--- Listed records Enclosed Below ---
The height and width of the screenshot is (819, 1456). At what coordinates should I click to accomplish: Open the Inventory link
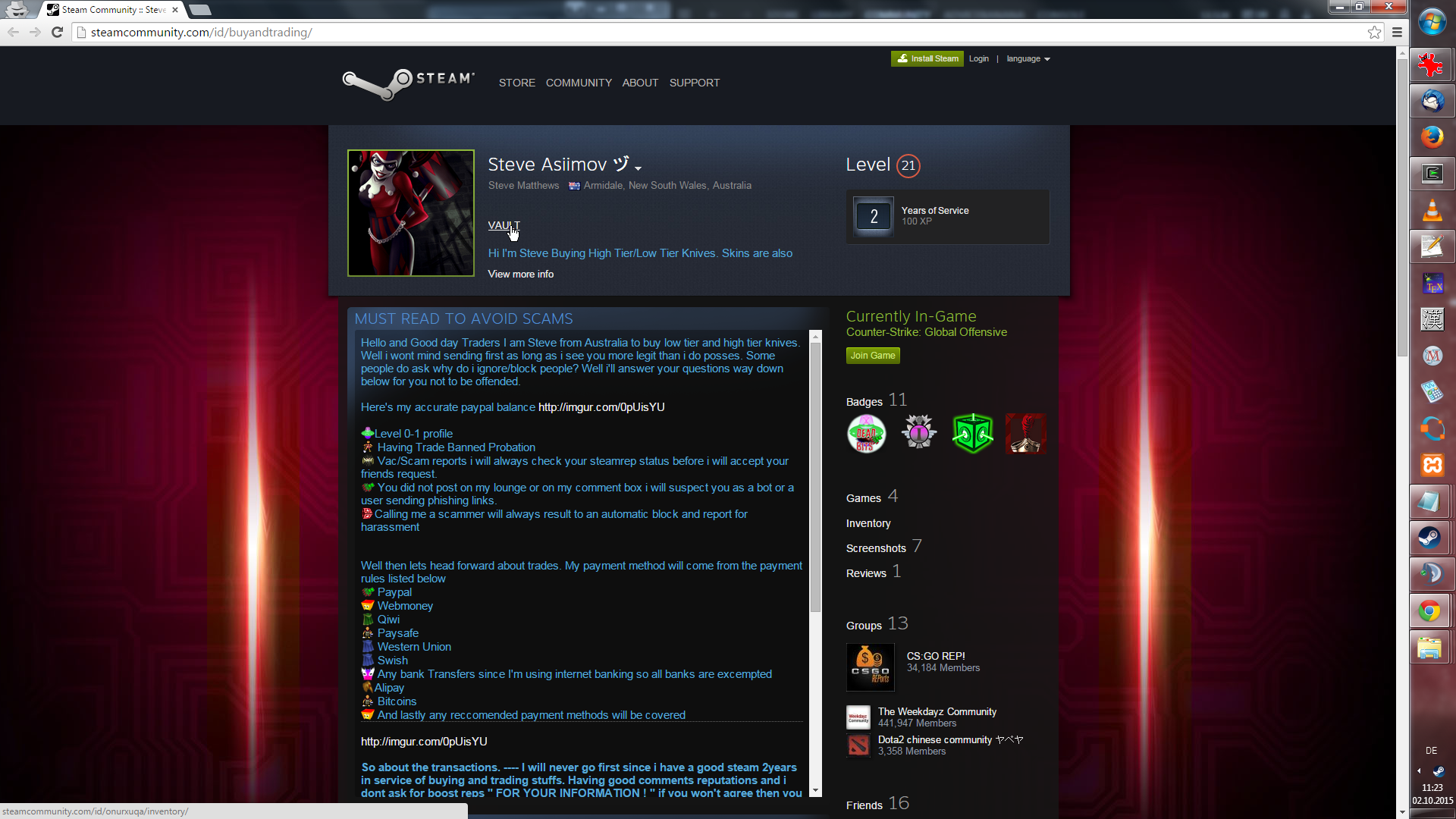(x=868, y=524)
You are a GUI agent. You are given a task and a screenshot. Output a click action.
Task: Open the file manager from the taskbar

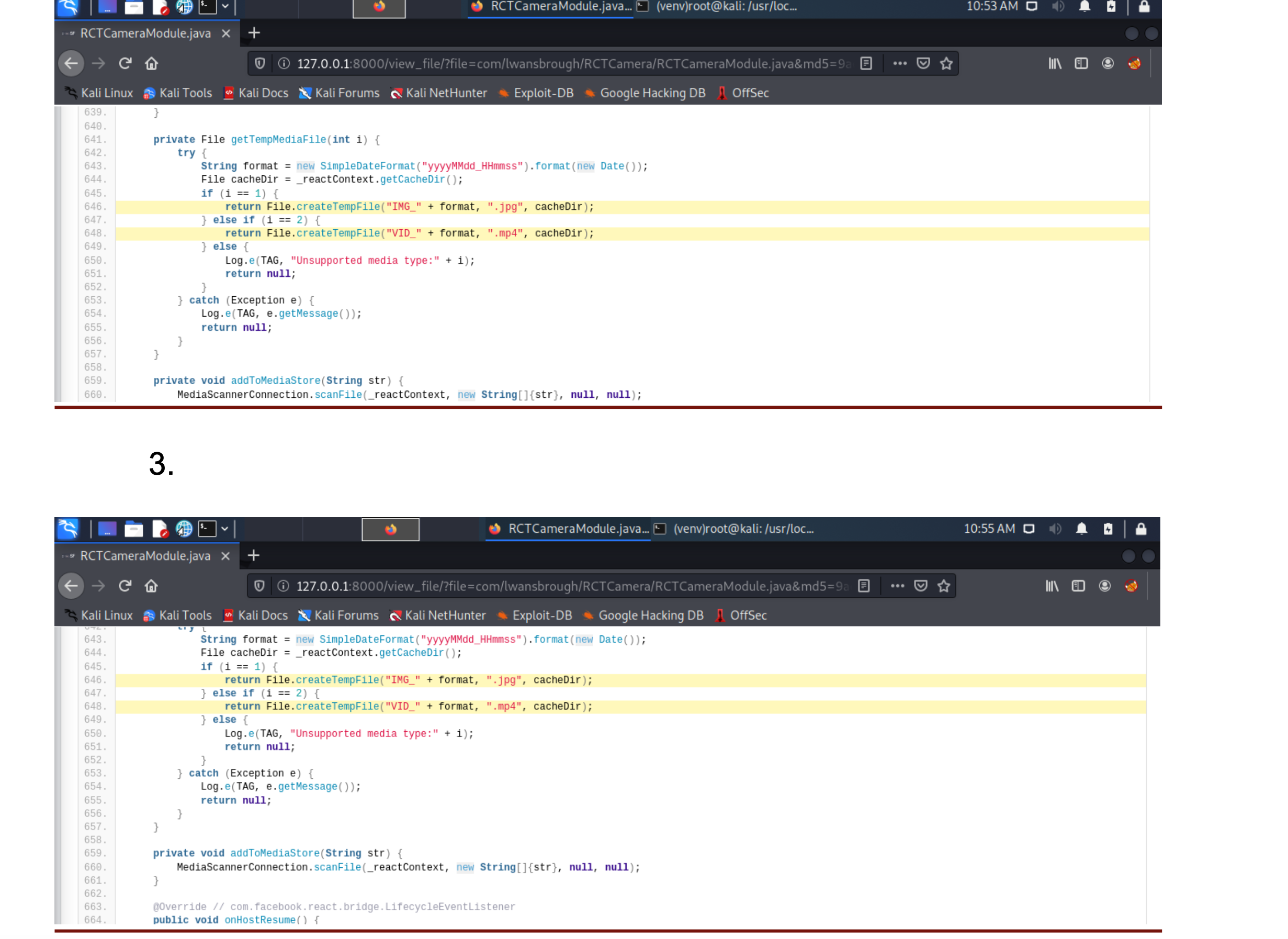(134, 7)
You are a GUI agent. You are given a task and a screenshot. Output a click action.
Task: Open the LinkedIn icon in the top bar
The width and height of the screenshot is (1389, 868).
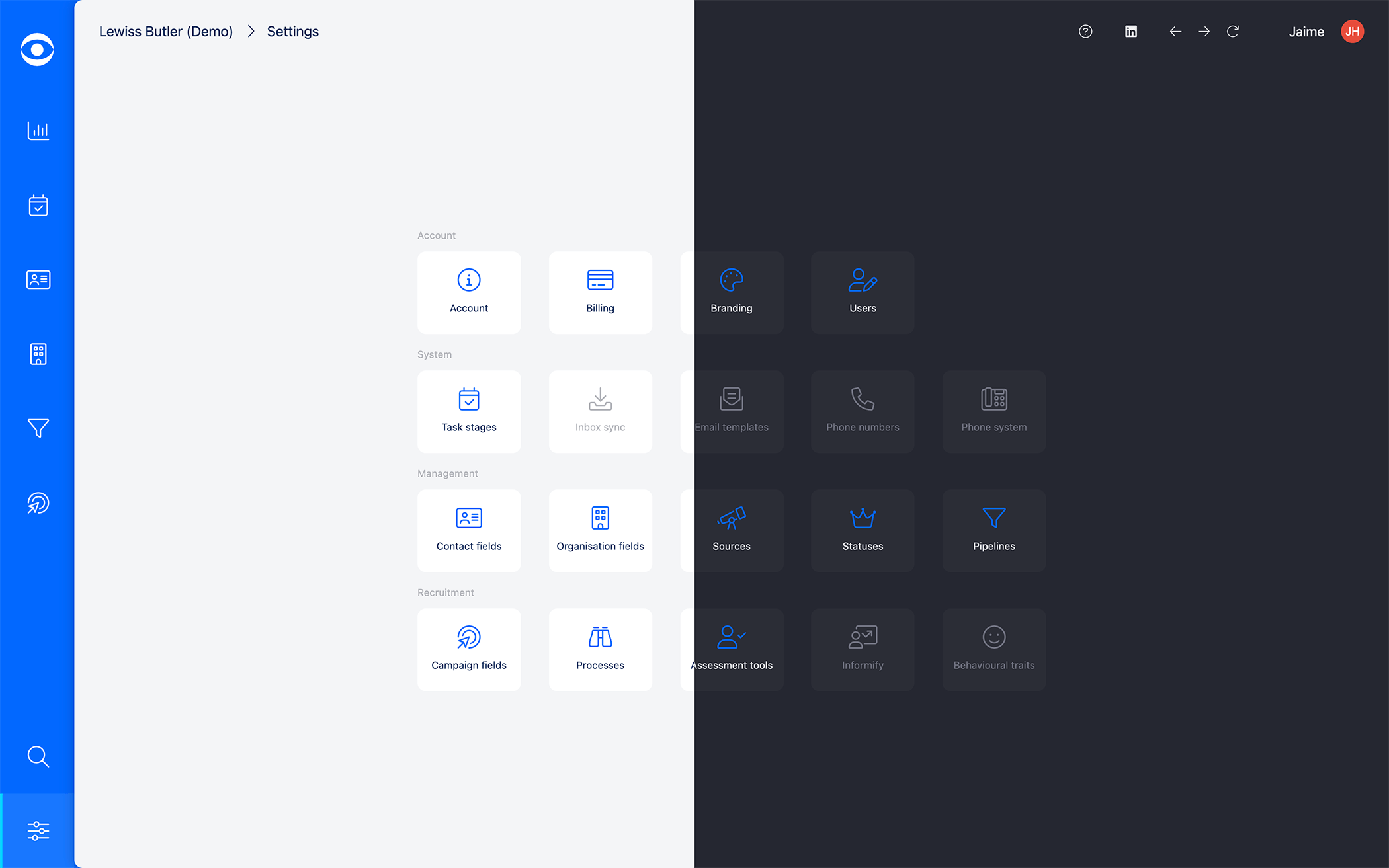point(1131,31)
--- End of Enclosed Listed records ---
## Task instructions
When you transcribe these entries, keep every word exact and drop the pictures.

## Written response
The height and width of the screenshot is (819, 1456). At what coordinates should I click to accomplish: Open the Inventory link
(x=868, y=524)
You are a GUI agent. You are given a task and a screenshot. Output a click action.
Task: Open the file manager from the taskbar

(134, 7)
You are a GUI agent. You are given a task and a screenshot. Output a click action.
Task: Open the LinkedIn icon in the top bar
The width and height of the screenshot is (1389, 868).
point(1131,31)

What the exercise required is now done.